**Instructions for the task:**
Whenever a line in the entries below contains the string "question", copy that line.

##### Entries shown #####

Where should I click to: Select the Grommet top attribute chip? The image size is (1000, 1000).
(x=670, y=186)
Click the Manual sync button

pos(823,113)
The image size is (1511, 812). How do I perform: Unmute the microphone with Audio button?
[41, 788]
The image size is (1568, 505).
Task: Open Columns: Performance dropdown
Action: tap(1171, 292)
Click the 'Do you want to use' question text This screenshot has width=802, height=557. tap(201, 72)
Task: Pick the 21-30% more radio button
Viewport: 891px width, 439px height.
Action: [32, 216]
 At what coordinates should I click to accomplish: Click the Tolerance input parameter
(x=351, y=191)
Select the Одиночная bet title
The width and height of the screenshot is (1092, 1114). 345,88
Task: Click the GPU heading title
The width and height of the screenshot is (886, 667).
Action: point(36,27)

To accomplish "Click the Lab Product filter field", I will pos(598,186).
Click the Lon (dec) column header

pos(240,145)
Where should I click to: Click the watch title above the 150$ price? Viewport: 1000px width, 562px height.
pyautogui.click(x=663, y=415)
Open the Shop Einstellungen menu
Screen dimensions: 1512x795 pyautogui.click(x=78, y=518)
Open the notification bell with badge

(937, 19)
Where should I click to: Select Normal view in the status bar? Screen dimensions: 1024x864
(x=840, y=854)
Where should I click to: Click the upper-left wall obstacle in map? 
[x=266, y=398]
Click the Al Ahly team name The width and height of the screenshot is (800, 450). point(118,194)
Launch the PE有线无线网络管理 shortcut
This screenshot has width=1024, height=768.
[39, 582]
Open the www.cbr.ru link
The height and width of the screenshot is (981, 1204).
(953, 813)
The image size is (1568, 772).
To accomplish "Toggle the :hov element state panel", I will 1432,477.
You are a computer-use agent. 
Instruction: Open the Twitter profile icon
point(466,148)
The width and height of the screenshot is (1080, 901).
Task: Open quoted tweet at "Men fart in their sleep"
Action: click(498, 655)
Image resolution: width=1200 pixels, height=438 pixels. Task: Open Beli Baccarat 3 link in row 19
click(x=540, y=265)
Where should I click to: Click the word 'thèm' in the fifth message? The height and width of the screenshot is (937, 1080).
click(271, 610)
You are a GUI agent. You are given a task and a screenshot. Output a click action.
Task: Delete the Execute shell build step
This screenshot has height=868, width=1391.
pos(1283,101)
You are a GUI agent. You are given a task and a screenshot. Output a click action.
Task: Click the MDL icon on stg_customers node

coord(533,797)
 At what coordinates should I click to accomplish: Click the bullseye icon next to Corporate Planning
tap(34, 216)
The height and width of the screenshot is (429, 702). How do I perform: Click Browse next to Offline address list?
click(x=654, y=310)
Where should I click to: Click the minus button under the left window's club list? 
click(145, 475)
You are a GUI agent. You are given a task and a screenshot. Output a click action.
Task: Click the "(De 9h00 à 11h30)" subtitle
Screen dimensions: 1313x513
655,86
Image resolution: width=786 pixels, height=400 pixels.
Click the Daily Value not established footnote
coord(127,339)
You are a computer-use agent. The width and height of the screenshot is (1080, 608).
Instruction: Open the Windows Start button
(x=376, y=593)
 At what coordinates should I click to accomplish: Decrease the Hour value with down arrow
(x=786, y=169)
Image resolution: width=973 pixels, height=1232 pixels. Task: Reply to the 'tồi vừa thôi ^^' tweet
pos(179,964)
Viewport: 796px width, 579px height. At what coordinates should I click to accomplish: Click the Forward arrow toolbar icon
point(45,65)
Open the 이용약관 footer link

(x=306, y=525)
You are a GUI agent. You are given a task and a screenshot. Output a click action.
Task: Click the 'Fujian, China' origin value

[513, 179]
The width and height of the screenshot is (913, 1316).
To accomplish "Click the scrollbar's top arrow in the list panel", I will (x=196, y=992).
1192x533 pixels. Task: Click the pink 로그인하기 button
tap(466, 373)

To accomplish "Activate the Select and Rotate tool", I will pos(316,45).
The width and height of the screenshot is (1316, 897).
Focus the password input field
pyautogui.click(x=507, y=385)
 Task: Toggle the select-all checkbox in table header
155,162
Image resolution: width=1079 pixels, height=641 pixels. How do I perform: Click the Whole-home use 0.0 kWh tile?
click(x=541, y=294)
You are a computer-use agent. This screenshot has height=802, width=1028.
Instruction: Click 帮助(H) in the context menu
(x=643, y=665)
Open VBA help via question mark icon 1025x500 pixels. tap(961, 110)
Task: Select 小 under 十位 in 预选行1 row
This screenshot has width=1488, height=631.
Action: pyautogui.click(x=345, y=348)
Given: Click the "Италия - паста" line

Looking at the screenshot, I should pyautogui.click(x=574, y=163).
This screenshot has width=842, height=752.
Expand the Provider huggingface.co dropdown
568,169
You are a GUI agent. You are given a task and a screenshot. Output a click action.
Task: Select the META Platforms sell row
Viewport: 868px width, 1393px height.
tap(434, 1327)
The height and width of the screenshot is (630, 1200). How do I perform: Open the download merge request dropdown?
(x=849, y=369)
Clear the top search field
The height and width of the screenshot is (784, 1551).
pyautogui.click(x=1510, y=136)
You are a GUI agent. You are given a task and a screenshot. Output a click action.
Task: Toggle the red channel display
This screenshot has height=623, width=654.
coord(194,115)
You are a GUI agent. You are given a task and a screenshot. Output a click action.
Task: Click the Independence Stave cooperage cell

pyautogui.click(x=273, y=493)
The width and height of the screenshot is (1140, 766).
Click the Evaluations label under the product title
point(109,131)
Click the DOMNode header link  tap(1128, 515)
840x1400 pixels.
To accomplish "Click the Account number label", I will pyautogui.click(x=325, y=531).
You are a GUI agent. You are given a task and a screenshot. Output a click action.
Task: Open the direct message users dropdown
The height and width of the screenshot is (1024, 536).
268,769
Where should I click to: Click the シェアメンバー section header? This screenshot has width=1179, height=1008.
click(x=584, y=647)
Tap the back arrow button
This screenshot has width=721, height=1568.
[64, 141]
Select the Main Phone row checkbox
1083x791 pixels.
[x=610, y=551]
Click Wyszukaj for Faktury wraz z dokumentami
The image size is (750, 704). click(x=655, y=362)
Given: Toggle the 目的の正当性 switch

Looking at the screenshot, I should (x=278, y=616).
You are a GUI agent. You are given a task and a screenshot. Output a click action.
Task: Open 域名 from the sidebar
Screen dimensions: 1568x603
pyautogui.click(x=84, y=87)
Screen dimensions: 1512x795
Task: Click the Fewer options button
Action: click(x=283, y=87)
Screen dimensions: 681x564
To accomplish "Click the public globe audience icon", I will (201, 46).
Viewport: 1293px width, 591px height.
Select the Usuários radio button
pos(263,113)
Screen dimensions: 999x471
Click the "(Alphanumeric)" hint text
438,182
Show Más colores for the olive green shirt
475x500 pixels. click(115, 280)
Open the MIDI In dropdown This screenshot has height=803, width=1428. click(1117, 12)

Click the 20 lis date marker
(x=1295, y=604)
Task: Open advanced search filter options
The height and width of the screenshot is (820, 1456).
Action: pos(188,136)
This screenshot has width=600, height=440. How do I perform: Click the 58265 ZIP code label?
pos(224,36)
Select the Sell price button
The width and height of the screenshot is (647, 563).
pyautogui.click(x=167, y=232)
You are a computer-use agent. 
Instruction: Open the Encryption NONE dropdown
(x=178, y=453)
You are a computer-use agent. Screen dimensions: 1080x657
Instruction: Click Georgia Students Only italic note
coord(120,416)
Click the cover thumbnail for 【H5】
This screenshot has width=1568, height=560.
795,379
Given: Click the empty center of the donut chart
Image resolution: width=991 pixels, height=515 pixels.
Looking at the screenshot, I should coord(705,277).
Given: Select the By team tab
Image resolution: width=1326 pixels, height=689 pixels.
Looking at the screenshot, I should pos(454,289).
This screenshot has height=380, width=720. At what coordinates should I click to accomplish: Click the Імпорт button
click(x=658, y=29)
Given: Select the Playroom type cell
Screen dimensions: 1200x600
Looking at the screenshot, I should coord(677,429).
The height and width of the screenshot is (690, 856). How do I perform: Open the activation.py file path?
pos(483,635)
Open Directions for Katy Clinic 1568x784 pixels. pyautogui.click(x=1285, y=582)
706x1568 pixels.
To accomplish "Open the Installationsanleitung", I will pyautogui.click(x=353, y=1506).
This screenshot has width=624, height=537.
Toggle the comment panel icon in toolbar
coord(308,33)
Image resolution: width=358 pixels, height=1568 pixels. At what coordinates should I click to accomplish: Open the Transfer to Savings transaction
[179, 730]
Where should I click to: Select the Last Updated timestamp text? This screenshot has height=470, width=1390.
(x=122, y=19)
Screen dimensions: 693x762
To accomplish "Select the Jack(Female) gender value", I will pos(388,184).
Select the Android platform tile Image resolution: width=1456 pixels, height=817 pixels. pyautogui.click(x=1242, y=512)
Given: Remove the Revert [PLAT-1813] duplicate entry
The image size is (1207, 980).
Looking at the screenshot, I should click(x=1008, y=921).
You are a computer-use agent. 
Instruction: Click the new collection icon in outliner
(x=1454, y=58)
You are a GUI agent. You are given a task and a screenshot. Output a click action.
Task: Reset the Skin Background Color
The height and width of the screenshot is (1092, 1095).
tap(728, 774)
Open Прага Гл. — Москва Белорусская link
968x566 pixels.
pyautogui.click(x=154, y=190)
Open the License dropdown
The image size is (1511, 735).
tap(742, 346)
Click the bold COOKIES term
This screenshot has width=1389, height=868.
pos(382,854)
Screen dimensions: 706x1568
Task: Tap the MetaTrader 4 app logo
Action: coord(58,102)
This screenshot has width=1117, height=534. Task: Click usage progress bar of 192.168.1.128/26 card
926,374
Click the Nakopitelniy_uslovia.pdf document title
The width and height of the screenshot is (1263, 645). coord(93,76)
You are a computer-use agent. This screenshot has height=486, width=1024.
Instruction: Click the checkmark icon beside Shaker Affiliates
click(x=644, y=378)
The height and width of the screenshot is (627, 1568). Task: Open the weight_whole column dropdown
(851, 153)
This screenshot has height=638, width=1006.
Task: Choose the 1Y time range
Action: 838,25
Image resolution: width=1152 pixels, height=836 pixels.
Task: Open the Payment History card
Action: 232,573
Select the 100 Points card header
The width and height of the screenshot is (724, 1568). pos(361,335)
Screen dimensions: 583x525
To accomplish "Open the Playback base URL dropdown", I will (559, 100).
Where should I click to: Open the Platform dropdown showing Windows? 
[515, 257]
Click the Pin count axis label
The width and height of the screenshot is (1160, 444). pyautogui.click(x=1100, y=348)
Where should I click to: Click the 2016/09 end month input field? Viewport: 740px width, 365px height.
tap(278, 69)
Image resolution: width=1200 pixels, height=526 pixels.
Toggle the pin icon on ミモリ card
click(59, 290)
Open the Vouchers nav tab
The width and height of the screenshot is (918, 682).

#####

**Response below:**
Click the 'Do you want to use' question text This screenshot has width=802, height=557. tap(201, 72)
Open VBA help via question mark icon 1025x500 pixels. tap(961, 110)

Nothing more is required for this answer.